Pada tanggal 8 Desember 1941 M perang Pasifik pecah. Kemudian pada 11 januari 1942 Tentara Jepang menduduki Manado, serta menjadikan kota tersebut sebagai pangkalan militer mereka di Indonesia bagian timur. Tidak lama kemudian, bala tentara Jepang menduduki Palu, dan memerintahkan Madrasah Alkhairaat ditutup.

Selama pendudukan Jepang Habib Idrus tidak hanya berpangku tangan dan menyerah begitu saja. Beliau tetap mengadakan kegiatan mengajar, tetapi secara rahasia. Lokasi belajar dipindahkan ke desa Bayoge yang terletak 1,5 KM dari lokasi awal madrasah Alkhairaat.
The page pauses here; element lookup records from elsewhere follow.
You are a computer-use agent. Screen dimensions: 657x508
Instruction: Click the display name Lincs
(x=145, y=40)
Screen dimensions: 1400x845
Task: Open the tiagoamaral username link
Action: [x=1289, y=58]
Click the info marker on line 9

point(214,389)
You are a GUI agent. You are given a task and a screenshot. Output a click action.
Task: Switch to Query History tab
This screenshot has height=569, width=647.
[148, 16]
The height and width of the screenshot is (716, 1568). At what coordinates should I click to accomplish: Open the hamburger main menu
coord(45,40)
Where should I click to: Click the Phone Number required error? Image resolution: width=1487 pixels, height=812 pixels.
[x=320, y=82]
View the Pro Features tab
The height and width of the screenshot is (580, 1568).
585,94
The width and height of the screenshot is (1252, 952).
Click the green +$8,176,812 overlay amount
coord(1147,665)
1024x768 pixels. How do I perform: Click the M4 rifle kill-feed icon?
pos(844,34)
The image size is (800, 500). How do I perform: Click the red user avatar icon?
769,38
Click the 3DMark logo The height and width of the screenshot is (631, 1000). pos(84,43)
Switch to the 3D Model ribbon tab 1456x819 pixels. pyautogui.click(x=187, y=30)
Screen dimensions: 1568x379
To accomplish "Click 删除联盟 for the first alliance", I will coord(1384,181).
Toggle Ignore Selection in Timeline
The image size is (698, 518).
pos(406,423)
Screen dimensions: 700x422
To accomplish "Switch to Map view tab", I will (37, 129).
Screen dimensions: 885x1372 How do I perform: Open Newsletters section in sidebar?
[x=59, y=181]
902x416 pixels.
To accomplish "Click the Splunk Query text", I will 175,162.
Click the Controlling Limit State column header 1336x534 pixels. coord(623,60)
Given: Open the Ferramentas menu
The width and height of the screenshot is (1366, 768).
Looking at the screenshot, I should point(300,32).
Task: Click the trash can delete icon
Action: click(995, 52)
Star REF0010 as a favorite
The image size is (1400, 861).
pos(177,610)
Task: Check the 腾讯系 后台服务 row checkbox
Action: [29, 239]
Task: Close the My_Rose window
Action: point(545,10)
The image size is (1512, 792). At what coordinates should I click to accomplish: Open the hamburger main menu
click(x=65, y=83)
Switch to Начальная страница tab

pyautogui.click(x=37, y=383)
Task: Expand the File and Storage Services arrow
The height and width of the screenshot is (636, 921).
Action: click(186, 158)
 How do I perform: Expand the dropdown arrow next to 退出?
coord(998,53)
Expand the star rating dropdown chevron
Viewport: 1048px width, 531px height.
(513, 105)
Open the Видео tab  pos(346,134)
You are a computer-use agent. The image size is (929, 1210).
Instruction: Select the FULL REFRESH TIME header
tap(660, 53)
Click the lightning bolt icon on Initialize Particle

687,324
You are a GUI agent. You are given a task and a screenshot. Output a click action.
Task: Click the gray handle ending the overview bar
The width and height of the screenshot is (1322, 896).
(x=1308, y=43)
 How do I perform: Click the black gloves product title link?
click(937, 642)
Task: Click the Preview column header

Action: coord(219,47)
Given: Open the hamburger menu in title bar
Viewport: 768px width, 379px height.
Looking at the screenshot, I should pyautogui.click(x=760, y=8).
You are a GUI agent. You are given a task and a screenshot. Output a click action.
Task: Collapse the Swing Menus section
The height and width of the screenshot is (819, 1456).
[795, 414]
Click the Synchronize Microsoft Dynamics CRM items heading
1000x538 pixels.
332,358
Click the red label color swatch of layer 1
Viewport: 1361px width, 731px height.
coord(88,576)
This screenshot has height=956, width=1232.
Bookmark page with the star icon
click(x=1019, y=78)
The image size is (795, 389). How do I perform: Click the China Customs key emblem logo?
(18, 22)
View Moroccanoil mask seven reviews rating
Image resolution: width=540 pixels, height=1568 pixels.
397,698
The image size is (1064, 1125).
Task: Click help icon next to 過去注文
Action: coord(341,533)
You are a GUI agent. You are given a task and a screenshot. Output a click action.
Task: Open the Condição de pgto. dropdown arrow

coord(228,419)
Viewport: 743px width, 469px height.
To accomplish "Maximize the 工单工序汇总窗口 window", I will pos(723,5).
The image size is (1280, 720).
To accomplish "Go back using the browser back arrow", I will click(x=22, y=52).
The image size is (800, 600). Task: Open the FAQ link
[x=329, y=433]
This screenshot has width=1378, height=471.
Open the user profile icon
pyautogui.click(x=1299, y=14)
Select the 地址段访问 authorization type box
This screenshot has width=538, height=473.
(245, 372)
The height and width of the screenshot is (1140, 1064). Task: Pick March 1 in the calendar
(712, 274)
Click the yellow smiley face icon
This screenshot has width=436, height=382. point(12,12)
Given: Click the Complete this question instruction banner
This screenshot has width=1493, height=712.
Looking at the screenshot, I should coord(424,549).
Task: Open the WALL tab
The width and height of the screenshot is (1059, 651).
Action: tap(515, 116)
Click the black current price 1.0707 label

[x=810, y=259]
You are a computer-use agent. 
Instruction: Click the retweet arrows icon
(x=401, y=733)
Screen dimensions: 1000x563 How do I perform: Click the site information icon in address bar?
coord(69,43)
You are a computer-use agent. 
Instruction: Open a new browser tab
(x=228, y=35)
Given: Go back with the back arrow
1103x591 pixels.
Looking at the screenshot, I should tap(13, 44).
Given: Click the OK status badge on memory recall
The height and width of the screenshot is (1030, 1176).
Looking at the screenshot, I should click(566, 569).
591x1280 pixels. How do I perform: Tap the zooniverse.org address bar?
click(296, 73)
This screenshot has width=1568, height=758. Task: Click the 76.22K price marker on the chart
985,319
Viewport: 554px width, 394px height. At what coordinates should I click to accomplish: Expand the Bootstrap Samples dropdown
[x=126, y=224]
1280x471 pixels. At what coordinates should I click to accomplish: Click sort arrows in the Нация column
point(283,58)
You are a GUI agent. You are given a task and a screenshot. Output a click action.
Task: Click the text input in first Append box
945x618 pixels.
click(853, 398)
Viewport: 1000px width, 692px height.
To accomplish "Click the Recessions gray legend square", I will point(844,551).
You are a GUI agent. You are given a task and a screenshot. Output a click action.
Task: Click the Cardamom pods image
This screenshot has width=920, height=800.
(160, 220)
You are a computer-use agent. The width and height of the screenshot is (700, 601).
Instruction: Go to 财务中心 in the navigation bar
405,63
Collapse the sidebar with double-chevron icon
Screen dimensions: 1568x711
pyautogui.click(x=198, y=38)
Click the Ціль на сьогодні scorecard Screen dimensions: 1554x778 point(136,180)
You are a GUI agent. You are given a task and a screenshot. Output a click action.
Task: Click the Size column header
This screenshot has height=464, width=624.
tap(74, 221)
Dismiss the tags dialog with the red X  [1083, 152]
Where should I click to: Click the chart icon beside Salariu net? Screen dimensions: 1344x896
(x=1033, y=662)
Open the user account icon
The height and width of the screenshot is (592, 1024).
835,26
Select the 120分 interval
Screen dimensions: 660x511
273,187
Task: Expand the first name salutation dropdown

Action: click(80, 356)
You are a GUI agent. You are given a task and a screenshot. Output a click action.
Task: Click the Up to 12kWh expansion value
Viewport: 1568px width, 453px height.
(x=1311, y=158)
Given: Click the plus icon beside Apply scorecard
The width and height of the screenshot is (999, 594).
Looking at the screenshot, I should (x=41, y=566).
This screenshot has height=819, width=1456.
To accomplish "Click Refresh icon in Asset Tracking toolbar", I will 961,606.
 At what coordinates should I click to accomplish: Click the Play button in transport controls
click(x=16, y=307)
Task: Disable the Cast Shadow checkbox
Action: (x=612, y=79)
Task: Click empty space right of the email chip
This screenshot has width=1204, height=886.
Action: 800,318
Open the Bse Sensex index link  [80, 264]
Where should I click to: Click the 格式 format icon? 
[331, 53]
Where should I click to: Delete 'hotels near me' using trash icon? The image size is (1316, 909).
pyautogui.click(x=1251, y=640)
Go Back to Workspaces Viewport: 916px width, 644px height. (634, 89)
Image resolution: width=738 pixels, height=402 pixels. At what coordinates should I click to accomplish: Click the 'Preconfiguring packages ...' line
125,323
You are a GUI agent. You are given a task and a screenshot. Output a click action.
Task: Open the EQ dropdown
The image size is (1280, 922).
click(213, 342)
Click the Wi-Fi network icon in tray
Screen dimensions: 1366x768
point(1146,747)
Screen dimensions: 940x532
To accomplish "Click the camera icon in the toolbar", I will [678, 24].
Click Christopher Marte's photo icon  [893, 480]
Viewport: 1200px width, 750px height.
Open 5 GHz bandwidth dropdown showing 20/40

Proses belajarnya dilakukan pada malam hari dengan menggunakan pelita sebagai penerangan. Para siswanya datang satu demi satu, agar tidak terlihat menyolok. Proses belajar dengan cara demikian berlangsung selama pendudukan Jepang 3.5 tahun.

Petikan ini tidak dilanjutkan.